What Are the Procedures for Formation of LLP in India
Unlike a partnership firm an LLP is considered a legal entity separate from its partners. It can own, acquire or dispose of assets and also sue or be sued in its own name. Its continuity is independent of death or bankruptcy of its partners. There is a minimum requirement of two designated partners and at least one should be an Indian citizen.
The process of forming Limited Liability Partnership is now easier as compared to the erstwhile regime. The new procedure requires applicants to fill up a web form named RUN-LLP which is similar to the existing web form for filing company name reservation. The new form is simple which can be filled with up to 2 names in preference order along with their significance. The application must also comply with the guidelines set by the Ministry of Corporate Affairs.

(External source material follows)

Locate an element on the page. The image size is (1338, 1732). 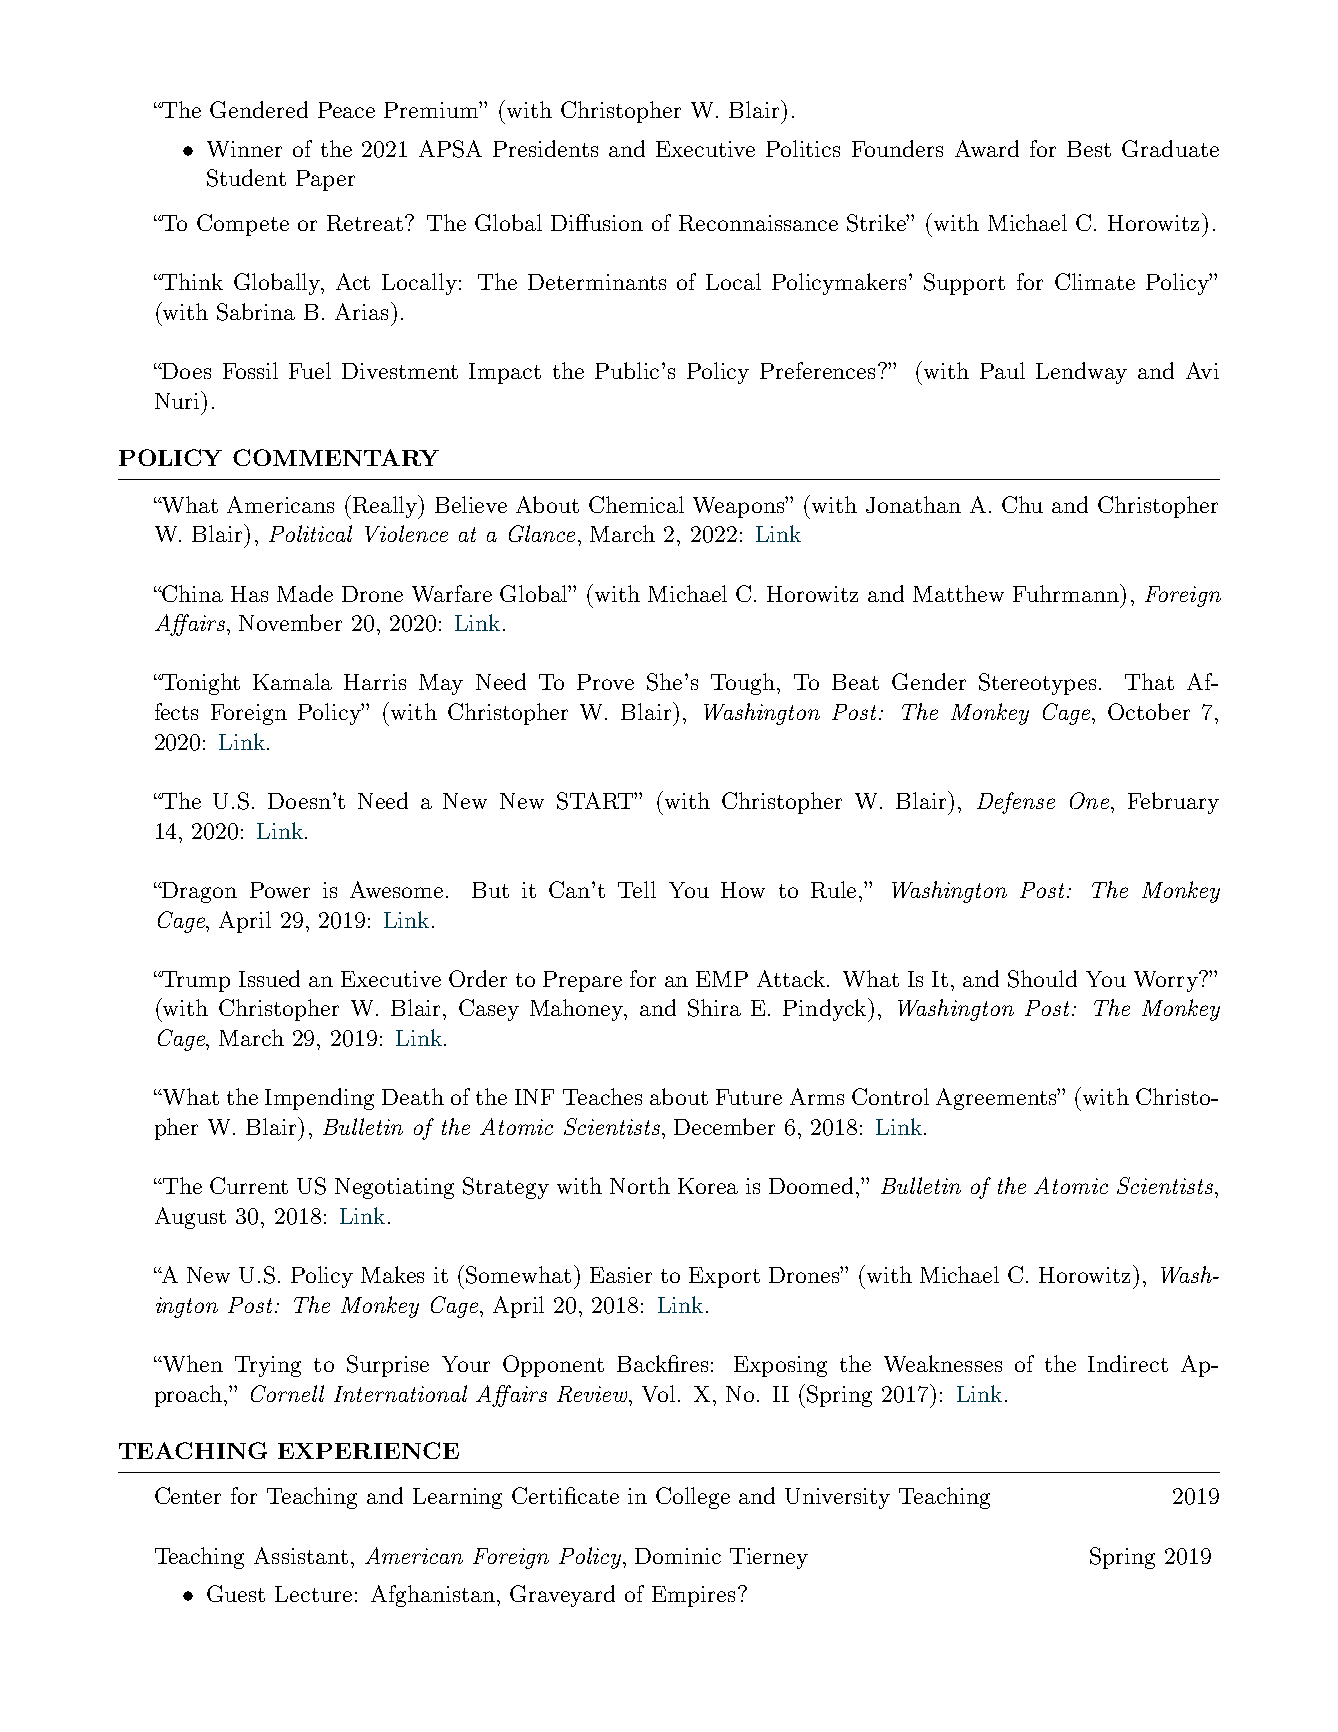
Politics is located at coordinates (803, 148).
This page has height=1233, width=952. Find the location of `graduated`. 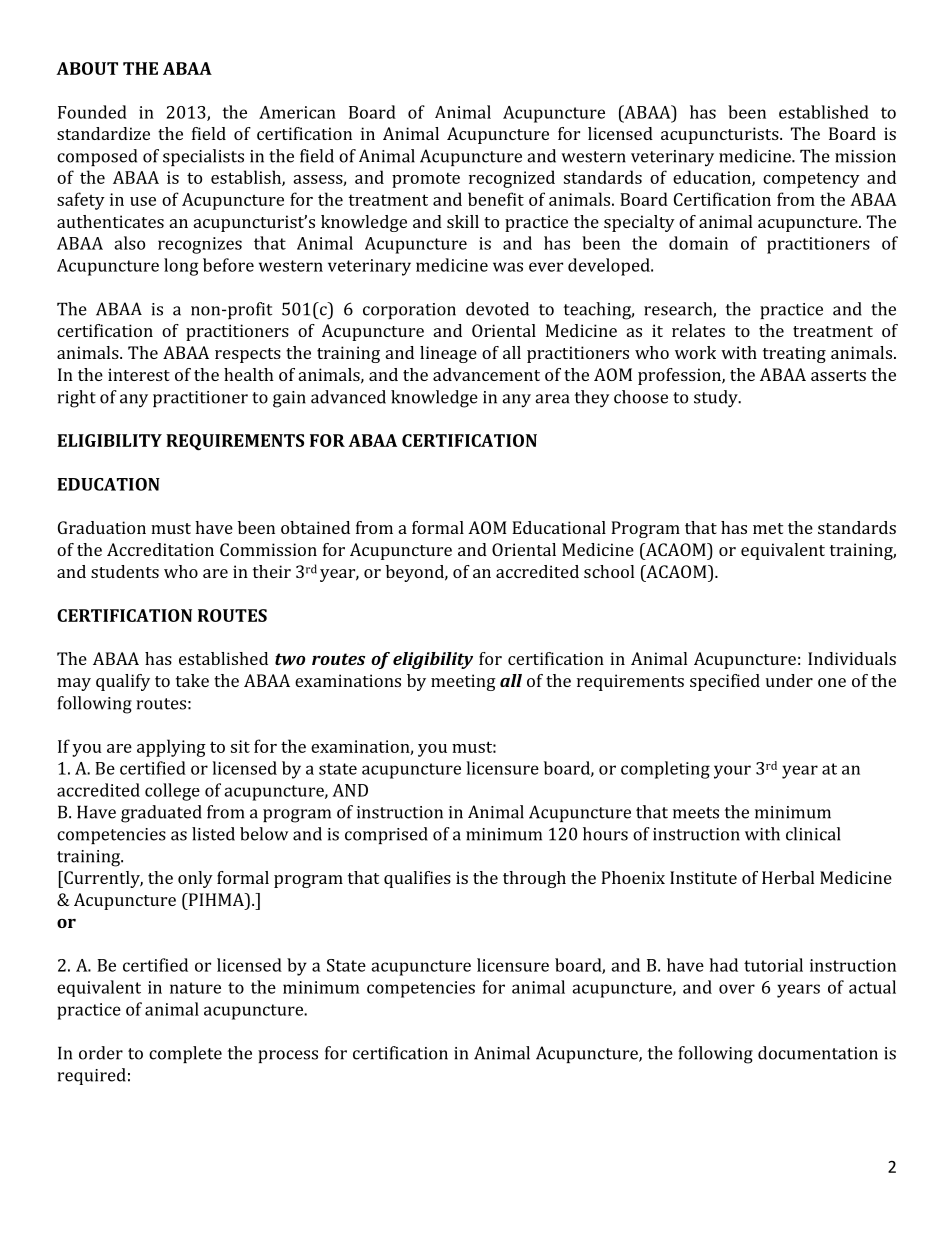

graduated is located at coordinates (161, 814).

After submitting the RUN-LLP form an approval notification is received from the State Registrar of Companies (RoC) within 30 days. The RoC can direct the LLP to change its name if it is identical or too nearly resembles the name of any other LLP or Company; or it is similar to or infringes any registered trade mark of a proprietor.

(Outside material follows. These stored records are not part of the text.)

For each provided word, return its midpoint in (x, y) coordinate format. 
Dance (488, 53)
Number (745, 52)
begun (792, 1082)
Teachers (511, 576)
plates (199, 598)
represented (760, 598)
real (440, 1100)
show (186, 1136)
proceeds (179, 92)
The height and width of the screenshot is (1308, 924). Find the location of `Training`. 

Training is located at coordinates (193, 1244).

Upon obtaining the approval of the ROC an e-form is filed in the MCA portal and DIN (Designated Partner Identification Number) is allotted to the Designated Partners. A class 2 or class 3 Digital Signature Certificate (DSC) must be procured for all the designated partners as well as the proposed LLP. The LLP Agreement which is the key document that governs all rights and duties of the designated partners must be filed online in form 3 at the MCA portal. Stamp duty is levied on this document and is different for every state.